# Myspace MOBSTERS and MAFIA WARS apps



## PuritanCovenanter (Sep 16, 2008)

Okay you guys who play these games. We need to gang up so we can have more strength to beat the pagans. LOL

You need a myspace page first. 

MySpace

Then you need to add us who play the game as a friend. Then we can connect as players. The more players you have in your gang gives you a better chance at winning. 
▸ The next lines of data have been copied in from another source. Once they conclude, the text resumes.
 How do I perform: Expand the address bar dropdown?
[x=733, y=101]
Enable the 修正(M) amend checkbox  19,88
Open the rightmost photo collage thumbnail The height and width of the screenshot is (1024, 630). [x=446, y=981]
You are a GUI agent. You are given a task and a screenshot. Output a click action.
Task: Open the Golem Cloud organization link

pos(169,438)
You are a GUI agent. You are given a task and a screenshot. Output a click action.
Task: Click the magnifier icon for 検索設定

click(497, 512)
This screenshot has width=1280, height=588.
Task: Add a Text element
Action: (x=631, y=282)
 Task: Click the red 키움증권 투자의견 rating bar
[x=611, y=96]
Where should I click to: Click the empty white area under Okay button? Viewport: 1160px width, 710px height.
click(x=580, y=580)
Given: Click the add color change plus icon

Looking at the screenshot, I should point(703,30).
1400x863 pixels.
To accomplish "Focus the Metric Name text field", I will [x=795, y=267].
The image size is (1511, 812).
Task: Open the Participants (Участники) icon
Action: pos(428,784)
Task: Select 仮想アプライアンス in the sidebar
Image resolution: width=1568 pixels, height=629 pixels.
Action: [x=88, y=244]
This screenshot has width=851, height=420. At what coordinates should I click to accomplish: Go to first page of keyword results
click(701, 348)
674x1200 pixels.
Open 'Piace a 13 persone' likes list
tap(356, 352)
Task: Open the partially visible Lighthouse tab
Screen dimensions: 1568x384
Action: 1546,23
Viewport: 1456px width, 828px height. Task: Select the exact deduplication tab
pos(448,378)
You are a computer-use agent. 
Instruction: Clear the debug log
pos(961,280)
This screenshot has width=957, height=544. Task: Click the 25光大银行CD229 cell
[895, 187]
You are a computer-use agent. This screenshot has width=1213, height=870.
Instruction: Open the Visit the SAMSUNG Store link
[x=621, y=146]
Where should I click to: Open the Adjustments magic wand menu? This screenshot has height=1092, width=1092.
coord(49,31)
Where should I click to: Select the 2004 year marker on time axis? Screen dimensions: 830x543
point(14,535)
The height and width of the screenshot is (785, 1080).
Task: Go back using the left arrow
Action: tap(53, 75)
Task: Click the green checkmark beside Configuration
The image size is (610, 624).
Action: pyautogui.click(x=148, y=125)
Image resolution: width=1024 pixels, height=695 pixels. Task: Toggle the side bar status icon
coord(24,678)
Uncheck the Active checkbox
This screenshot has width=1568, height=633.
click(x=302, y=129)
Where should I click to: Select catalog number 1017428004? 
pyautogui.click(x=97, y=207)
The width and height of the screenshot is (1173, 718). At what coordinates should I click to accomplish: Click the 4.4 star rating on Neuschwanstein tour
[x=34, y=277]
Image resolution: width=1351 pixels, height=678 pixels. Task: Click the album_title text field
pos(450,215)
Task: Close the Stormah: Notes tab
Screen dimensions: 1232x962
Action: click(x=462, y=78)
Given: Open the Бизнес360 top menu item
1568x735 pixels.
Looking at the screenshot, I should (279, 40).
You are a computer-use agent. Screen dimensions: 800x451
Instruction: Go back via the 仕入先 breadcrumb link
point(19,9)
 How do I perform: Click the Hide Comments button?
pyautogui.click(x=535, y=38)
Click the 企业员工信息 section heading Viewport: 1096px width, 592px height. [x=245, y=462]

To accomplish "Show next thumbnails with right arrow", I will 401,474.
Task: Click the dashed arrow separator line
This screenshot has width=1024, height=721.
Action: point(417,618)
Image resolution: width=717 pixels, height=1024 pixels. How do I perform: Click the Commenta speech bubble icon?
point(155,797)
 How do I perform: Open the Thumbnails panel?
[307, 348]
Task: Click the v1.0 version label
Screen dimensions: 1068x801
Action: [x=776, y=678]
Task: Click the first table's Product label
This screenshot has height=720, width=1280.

Here is my page so you can add me.

MySpace.com - PuritanCovenanter - 45 - Male - Speedway, Indiana - www.myspace.com/reformedcredo


Then you need to download the application of Mobsters and Mafia wars.

Let's get it on.


----------



## rescuedbyLove (Sep 16, 2008)

Lol!


----------



## JonathanHunt (Sep 17, 2008)

I play mob wars on facebook. I'd like to have Fred Greco in there for an authentic accent. ;-)


----------



## ReformedWretch (Sep 17, 2008)

I can't stand these things yet get 25 invites a week! (lol)


----------



## PuritanCovenanter (Sep 17, 2008)

PuritanBouncer said:


> I can't stand these things yet get 25 invites a week! (lol)



Well then I will quit inviting you. LOL


----------



## ReformedWretch (Sep 17, 2008)

lol FAR from just you!


----------



## PuritanCovenanter (Sep 17, 2008)

PuritanBouncer said:


> lol FAR from just you!



Send them my way. I could use the help. LOL


----------